▶ _Brief_
Every line that contains the word "naar" should be copied from the records below.

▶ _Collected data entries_

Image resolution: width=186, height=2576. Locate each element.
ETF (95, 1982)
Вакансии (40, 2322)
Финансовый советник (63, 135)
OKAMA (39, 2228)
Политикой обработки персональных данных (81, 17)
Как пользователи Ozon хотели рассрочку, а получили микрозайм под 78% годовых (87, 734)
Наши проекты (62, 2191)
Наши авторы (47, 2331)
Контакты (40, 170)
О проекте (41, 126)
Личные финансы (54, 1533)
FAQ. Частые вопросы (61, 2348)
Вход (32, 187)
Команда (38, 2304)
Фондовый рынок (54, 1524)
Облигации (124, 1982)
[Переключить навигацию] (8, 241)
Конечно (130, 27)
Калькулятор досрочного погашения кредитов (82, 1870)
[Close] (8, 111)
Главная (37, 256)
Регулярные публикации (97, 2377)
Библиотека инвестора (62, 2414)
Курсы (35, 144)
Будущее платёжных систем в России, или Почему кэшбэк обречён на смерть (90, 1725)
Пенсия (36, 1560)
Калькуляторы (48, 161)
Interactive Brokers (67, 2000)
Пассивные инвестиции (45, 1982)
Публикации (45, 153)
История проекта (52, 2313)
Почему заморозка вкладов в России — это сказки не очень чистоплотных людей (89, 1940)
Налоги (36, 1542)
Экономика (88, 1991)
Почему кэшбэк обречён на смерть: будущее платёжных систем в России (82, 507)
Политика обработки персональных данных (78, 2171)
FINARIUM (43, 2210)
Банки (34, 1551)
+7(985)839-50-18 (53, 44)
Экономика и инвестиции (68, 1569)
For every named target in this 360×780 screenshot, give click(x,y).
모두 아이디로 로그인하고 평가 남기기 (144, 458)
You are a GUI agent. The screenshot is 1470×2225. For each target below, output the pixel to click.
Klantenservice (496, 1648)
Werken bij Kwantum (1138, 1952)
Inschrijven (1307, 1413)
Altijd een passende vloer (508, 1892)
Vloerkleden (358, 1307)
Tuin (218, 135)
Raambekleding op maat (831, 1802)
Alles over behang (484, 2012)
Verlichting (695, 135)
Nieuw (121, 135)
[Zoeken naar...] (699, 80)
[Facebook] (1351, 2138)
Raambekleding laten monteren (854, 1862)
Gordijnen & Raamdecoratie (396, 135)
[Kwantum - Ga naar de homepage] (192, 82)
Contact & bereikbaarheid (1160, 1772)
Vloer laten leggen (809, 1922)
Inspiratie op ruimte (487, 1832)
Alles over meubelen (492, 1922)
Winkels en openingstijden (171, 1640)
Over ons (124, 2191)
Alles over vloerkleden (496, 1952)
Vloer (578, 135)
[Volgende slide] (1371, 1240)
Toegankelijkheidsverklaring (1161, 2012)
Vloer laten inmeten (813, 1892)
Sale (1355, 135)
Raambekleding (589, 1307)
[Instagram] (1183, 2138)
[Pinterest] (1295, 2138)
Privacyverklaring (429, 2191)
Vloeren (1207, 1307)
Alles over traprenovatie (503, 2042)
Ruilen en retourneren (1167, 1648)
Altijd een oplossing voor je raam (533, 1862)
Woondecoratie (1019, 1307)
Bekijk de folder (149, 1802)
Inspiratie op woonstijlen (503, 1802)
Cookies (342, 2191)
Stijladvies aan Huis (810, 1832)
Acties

▶ _Exercise answer_
[Zoeken naar...] (699, 80)
[Kwantum - Ga naar de homepage] (192, 82)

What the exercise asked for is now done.